**DATA FOR THIS EXERCISE:**
● ● ● ● ●

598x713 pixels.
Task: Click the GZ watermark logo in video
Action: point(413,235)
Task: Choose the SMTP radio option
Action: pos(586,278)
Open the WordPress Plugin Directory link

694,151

● ● ● ● ●

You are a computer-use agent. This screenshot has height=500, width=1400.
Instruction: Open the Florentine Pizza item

● ● ● ● ●

**GIVEN PROBLEM:**
Duplicate the records starting at the line containing "You are a computer-use" and ending at the line containing "Instruction: Open the Florentine Pizza item".

**EXERCISE ANSWER:**
You are a computer-use agent. This screenshot has height=500, width=1400.
Instruction: Open the Florentine Pizza item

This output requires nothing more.